Le gouvernement espagnol négocie pour une intervention de forces terrestres sur le sol mauritanien qui aurait pour mission de rechercher « rapidement » les kidnappeurs présumés de ses ressortissants.
Le gouvernement espagnol négocie pour une intervention de forces terrestres sur le sol mauritanien qui aurait pour mission de rechercher « rapidement » les kidnappeurs présumés de ses ressortissants.
Manifestement, l’Espagne n’accorde pas beaucoup de crédit au service de sécurité de la sous-région sahélo-saharienne. En effet, des sources espagnoles ont déclaré que les ministères espagnols de la Défense et des Affaires étrangères avaient entamé des entretiens avec les gouvernements de la Mauritanie, de l’Algérie et du Mali, entre autres pays dans à ce sujet.
Des sources diplomatiques ont par ailleurs souligné que le gouvernement espagnol négocie depuis plusieurs jours avec son homologue mauritanien pour l’envoi de forces terrestres espagnoles sur le sol mauritanien dans le cas ou des ressortissants espagnols seraient enlevés en Mauritanie.
L’agence de presse indépendante mauritanienne a rapporté du quotidien espagnol El Confidential que Madrid souhaite par cette mesure élargir ses possibilités pour faire face aux cas d’enlèvements qui ont lieu dans la région et qui vise des ressortissants espagnols. Le journal a rapporté, de sources diplomatiques et militaires, que la loi espagnole empêche ce genre d’intervention militaire pour libérer les otages.
Le gouvernement espagnol veut selon le quotidien avoir toutes les cartes pour faire face à l’enlèvement de ses ressortissants dans la région.
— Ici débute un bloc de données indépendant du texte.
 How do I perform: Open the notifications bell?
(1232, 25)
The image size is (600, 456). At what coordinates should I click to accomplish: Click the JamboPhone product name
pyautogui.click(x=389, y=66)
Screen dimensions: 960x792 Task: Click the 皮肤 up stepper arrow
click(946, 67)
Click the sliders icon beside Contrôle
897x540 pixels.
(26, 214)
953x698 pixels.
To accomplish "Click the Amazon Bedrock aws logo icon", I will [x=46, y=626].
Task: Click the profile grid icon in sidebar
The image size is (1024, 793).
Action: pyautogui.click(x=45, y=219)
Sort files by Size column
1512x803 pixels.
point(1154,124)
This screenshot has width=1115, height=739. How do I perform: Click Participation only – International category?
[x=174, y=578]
El Confidential a précisé que les ministères espagnols de la Défense et des Affaires étrangères avaient entrepris des négociations avec les gouvernements de la région saharo-sahélienne avec pour objectif de déployer ses forces spéciales à l’instar de qu’ont fait la France, les Etats-Unis et la Grande-Bretagne dans la région. Néanmoins, les négociations ne semblent pas se concrétiser puisque justement les pays du Sahel se sont réunis pour d’éventuelle formes d’intervention militaire commune dans la région. Ces pays compter bien se charger eux-mêmes de l’aspect sécuritaire. Un Comité d’état-major conjoint (Cemoc) est opérationnel, il regroupe l’Algérie, la Mauritanie, le Mali et le Niger. Il est basé à Tamanrasset.
La source espagnole a inscrit ces négociations avec les pays de la sous-région parmi des plans qui se sont imposés après l’enlèvement par Al-Qaïda au Maghreb le 23 octobre de trois humanitaires dont deux ressortissants espagnols à Tindouf dans le camp Rabuni près des camps de réfugiés sahraouis.